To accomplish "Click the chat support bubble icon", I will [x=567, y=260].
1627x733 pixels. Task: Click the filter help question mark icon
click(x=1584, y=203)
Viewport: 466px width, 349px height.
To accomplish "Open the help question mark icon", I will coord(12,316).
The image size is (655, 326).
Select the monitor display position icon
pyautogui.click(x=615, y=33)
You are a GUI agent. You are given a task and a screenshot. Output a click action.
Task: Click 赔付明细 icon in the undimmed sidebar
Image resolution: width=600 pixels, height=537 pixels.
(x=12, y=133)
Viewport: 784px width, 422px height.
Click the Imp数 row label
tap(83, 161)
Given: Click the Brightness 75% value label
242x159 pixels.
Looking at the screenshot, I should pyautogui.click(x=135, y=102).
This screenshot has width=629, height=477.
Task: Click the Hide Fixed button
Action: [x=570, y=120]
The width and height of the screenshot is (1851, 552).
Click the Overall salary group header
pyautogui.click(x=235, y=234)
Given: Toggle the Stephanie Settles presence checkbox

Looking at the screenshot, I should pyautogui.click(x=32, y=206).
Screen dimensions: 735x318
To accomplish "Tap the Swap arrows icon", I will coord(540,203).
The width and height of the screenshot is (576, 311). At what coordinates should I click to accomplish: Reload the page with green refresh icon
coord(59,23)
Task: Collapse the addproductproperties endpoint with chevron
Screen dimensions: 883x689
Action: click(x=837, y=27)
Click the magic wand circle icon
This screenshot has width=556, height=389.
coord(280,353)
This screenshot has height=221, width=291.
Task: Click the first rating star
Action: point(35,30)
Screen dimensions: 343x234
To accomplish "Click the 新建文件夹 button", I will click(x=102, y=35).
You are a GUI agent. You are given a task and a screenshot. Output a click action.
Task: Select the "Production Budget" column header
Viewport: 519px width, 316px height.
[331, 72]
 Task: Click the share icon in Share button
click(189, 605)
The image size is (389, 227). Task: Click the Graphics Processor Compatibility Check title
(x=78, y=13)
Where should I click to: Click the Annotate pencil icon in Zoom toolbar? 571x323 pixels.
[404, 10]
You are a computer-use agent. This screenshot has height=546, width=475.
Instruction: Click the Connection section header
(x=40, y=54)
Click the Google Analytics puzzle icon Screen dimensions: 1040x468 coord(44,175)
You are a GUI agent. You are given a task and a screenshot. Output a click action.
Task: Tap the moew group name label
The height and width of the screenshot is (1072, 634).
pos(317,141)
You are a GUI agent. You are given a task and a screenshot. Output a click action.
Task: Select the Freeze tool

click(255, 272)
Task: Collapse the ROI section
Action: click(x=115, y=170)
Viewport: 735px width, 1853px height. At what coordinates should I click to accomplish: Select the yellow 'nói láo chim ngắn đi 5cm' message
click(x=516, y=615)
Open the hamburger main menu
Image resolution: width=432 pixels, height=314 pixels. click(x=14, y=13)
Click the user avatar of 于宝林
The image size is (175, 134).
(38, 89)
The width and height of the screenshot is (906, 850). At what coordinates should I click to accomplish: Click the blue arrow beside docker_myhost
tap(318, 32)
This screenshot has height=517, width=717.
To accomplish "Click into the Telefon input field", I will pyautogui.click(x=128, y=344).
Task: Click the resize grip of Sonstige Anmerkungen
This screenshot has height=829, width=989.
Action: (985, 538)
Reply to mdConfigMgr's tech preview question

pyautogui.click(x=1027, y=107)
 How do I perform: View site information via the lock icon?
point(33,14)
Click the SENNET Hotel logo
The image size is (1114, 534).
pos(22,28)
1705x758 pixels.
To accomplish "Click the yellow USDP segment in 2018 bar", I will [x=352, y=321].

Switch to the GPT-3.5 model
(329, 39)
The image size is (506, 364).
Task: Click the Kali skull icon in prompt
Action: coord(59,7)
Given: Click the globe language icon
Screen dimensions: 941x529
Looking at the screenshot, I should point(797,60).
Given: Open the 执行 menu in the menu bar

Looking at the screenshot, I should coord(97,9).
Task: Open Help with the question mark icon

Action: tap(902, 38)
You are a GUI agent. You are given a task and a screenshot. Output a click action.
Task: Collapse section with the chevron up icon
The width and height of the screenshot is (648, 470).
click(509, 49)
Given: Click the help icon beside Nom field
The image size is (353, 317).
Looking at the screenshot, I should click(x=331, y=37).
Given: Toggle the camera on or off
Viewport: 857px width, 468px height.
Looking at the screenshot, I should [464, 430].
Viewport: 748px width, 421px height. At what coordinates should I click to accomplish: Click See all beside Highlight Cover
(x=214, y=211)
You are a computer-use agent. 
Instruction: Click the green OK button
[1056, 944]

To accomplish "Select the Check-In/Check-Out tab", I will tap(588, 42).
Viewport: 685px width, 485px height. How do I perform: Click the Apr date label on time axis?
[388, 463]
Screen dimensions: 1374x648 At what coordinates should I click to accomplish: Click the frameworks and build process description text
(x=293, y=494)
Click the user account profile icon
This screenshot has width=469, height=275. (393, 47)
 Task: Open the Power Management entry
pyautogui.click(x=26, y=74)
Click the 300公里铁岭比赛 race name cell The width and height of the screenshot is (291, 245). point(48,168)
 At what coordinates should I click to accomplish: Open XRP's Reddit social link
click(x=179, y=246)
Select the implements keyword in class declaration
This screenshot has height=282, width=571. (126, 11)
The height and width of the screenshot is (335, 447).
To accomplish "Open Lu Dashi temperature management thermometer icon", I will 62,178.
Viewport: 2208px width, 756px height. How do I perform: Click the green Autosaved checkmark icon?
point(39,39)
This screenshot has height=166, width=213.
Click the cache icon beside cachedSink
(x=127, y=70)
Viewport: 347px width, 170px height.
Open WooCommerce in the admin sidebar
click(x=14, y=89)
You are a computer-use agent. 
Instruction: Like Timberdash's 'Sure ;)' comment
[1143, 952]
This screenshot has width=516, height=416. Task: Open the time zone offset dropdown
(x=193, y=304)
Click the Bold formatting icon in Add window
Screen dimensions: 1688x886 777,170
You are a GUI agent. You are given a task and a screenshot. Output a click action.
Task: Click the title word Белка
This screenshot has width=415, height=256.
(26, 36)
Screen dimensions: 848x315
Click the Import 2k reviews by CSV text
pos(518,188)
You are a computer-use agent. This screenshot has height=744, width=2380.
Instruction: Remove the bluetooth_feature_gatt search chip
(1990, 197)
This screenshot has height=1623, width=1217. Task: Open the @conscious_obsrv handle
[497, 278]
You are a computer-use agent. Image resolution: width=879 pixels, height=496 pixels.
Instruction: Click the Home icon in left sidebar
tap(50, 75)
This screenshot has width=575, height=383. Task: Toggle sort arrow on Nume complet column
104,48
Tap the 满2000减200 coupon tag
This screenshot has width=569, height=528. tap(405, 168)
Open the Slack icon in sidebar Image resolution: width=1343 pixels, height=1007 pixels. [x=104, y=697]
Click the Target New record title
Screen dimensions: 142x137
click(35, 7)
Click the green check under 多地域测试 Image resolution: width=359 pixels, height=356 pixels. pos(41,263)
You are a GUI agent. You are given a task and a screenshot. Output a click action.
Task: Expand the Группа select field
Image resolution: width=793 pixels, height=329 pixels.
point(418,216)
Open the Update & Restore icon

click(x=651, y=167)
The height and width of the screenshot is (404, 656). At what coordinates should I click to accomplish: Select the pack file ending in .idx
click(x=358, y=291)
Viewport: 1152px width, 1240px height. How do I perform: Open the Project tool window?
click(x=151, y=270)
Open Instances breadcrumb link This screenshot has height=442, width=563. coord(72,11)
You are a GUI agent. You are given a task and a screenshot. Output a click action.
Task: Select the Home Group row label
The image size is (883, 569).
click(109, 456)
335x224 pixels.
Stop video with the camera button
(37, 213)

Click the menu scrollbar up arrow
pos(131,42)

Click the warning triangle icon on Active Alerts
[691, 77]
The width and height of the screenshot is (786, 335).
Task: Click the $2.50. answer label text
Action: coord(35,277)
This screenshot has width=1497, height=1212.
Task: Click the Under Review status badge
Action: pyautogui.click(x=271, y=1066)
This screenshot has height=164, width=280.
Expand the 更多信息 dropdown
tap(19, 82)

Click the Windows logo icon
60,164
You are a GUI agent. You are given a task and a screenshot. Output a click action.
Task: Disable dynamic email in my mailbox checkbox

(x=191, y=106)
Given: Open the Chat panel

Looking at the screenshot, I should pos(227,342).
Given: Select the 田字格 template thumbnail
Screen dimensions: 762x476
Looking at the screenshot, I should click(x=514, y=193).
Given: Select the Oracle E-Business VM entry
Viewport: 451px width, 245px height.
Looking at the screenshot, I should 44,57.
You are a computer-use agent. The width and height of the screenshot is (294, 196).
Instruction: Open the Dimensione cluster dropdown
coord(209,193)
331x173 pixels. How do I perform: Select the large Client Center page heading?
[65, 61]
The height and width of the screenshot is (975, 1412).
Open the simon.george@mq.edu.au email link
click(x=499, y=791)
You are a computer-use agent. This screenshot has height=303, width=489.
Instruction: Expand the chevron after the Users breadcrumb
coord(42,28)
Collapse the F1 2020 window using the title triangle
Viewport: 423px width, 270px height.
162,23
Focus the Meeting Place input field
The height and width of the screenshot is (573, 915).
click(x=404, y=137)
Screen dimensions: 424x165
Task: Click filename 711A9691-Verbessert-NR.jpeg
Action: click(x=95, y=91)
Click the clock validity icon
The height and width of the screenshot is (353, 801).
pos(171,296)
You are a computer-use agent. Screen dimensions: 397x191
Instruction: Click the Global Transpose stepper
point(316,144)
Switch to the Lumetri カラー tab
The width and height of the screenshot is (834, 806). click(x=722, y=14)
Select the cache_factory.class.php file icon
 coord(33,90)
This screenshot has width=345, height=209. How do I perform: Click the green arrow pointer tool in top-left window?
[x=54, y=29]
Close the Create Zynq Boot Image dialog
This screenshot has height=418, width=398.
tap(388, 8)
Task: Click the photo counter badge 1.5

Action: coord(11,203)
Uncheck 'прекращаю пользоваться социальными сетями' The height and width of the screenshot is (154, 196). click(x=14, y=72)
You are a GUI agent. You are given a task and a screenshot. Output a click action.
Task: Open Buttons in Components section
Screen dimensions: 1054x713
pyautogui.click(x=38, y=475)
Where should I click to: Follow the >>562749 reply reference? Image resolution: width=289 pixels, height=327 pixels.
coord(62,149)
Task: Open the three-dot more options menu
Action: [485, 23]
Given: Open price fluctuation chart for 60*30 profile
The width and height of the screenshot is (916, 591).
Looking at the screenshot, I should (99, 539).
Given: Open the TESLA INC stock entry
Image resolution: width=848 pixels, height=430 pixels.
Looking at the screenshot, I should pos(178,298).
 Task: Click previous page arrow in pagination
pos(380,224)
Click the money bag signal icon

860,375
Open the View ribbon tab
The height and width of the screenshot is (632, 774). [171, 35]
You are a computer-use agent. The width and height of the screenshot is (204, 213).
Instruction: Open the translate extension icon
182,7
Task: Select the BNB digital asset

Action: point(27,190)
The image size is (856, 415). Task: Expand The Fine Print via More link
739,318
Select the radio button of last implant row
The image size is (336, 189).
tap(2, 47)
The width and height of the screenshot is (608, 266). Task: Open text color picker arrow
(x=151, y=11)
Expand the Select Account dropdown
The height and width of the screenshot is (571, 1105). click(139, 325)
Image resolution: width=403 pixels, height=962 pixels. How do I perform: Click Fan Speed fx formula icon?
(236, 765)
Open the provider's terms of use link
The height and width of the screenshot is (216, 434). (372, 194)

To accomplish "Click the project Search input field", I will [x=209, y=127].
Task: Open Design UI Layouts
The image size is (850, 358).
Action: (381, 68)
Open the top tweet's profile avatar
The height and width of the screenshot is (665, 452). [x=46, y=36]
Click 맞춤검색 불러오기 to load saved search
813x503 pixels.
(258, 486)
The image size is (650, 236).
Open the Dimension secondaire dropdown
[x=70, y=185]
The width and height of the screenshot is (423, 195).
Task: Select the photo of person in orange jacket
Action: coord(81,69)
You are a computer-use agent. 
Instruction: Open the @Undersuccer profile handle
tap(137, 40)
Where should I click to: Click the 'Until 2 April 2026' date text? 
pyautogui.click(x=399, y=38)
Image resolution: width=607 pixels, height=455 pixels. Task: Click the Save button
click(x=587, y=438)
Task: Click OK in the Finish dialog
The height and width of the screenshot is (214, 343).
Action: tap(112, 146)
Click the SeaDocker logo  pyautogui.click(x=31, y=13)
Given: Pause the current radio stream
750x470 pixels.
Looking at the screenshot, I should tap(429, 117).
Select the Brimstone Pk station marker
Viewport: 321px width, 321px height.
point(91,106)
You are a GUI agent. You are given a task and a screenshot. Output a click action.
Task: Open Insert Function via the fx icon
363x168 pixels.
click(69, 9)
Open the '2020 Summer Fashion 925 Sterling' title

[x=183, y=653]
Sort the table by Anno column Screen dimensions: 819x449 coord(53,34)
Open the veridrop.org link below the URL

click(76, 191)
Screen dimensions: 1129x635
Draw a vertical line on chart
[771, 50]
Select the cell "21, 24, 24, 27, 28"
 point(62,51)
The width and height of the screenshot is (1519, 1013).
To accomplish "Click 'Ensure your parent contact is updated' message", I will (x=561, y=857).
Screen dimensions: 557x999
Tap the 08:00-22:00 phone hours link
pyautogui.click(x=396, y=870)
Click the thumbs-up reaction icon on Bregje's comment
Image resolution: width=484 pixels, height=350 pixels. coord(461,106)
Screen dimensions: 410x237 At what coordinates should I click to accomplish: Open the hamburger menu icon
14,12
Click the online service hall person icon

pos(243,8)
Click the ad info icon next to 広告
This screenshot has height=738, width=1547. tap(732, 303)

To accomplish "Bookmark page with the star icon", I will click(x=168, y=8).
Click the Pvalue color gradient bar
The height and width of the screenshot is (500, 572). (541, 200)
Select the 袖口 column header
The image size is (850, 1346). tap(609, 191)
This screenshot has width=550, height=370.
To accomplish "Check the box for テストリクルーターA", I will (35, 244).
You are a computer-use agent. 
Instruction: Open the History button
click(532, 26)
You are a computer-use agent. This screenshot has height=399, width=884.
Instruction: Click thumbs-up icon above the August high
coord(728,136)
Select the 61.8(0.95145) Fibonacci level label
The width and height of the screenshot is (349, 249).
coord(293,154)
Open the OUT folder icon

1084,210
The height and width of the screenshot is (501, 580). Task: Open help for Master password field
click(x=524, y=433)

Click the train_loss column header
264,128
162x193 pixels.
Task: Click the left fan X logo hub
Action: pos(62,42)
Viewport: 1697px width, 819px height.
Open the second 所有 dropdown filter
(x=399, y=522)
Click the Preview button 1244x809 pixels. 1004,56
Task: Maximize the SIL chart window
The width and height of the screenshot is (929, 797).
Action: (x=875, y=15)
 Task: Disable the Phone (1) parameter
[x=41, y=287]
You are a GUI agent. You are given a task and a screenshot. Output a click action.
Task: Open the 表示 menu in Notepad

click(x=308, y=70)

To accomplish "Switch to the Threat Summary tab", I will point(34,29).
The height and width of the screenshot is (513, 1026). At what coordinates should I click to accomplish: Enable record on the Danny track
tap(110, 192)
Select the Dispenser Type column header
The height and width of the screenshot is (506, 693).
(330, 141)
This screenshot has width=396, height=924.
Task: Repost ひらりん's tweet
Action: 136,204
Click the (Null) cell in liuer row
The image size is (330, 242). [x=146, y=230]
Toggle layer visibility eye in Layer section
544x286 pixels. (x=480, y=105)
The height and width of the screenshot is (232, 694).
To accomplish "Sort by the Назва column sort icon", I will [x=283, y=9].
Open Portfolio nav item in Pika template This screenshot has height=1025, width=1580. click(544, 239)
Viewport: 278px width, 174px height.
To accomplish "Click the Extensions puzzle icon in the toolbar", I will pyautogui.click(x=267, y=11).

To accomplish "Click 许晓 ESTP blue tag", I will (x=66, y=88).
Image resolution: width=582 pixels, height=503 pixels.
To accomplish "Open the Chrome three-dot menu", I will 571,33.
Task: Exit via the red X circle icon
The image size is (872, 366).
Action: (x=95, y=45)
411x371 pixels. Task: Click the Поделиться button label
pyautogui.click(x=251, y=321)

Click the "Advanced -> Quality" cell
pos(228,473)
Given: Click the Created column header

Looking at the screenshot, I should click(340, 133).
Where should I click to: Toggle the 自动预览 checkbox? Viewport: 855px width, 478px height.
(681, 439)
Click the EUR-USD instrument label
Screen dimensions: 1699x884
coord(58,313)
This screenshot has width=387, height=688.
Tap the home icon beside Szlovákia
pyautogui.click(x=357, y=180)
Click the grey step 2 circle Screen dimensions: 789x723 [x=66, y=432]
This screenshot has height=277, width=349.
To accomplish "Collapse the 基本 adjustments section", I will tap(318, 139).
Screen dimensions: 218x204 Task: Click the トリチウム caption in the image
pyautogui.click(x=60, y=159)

******************************

* [WHAT IS REQUIRED] Tally the lines in the entries above that hold the string "input" and state the tally alone.

* [WORKED SOLUTION] 3